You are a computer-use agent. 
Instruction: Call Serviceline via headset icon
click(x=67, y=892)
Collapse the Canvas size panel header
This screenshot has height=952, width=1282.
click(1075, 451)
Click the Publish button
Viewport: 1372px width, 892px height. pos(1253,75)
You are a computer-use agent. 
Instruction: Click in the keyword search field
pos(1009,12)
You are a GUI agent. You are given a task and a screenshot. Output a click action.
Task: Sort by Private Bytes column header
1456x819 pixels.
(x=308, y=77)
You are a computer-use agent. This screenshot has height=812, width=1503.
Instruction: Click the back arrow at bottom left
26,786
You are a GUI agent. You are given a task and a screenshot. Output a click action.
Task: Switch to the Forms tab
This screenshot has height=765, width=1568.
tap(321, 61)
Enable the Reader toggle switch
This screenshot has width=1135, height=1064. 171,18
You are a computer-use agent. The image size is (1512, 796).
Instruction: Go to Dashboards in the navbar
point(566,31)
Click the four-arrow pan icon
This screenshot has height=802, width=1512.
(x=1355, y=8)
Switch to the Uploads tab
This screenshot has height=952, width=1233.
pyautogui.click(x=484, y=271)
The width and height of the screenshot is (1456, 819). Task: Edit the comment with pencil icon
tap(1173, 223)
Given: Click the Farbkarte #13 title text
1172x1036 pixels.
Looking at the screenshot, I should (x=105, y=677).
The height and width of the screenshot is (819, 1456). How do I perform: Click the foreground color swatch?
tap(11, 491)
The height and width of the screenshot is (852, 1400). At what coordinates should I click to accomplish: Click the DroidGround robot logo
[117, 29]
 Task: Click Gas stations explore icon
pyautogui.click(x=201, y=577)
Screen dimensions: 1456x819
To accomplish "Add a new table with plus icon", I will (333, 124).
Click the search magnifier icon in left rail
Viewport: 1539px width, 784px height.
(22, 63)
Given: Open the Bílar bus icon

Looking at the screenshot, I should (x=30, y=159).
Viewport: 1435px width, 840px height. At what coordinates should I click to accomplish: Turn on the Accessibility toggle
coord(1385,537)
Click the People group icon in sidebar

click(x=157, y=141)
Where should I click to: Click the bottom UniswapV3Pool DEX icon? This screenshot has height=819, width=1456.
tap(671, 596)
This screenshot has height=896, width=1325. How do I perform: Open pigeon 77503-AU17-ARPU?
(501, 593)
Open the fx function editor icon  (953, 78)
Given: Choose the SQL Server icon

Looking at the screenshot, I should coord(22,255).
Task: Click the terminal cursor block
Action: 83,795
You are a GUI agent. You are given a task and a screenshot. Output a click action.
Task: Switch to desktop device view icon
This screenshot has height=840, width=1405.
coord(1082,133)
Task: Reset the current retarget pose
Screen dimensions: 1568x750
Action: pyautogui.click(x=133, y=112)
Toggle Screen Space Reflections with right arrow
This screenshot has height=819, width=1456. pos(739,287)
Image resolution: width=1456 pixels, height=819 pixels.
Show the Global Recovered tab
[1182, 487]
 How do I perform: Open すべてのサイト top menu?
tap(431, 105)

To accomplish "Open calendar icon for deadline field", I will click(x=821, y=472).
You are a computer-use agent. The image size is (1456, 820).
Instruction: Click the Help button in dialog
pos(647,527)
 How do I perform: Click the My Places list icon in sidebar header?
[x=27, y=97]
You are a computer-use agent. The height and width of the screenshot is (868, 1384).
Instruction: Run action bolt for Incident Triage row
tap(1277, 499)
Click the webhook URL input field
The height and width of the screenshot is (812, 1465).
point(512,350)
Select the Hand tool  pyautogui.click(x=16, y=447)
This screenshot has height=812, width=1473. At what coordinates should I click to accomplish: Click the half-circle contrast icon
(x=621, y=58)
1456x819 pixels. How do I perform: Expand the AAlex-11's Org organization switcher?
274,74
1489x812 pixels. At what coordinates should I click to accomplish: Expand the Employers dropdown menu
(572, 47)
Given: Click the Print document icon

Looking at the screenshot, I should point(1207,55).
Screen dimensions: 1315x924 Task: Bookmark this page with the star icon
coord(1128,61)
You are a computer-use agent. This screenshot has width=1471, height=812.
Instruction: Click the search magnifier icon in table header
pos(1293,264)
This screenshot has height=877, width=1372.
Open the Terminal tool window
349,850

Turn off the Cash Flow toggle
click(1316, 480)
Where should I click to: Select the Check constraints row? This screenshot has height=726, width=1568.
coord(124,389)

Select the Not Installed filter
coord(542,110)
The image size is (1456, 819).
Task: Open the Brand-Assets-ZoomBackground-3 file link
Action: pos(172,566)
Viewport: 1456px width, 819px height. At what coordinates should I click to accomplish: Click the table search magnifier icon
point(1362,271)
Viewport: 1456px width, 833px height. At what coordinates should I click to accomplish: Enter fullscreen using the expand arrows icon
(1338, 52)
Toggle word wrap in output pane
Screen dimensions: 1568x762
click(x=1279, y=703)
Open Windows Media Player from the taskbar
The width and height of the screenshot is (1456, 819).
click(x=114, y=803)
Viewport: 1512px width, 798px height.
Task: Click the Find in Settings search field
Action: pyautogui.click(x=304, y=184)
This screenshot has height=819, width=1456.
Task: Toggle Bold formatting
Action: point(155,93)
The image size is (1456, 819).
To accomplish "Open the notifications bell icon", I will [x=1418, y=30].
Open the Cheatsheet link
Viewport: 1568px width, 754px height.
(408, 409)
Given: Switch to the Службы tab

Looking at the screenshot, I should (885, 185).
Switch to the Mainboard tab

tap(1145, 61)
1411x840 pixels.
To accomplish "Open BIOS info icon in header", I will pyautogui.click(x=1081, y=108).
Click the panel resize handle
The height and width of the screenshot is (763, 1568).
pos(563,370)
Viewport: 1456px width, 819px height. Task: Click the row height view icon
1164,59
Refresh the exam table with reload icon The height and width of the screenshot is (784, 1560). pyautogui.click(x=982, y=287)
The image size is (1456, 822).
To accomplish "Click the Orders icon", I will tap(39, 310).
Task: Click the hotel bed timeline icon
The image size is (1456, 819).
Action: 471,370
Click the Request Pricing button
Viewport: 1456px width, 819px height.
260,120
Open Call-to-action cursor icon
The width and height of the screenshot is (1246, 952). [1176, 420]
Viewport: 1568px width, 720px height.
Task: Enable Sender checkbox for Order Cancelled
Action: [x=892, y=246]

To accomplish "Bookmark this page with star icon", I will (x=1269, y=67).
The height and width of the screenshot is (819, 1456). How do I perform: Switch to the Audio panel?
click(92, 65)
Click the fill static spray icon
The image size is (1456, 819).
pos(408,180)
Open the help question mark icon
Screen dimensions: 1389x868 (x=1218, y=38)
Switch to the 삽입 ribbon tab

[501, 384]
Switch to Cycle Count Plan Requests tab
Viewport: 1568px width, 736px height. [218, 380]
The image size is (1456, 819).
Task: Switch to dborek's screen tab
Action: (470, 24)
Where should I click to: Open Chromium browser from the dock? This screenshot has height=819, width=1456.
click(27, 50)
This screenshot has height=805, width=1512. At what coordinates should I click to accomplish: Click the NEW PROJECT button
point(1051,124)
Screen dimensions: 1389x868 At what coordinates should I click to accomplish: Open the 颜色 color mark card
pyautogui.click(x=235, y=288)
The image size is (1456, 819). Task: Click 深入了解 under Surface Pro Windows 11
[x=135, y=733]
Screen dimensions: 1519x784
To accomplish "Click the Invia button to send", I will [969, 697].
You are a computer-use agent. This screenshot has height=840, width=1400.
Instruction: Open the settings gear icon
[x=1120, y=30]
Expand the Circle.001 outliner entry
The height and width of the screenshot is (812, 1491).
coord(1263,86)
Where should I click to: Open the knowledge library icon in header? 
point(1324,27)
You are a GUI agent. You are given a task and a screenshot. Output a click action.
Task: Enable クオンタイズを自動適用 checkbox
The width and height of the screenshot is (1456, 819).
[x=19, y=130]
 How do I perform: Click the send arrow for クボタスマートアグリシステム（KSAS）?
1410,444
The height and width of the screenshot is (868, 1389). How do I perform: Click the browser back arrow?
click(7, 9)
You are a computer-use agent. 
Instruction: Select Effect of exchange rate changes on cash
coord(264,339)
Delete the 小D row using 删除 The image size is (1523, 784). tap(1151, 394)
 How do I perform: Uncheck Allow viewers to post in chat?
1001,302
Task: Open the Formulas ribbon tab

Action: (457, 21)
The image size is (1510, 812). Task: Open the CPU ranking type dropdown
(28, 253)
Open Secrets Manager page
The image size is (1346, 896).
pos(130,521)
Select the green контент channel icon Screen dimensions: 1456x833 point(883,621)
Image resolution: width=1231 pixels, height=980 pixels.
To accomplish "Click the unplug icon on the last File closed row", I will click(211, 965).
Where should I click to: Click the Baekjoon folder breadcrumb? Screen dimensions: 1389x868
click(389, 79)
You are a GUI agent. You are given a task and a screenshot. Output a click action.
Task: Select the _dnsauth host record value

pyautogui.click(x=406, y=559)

------------------------------

### Task prompt
Report each line in the entries where the string "resolution" occurs.

### Response
Image resolution: width=1456 pixels, height=819 pixels.
Image resolution: width=1231 pixels, height=980 pixels.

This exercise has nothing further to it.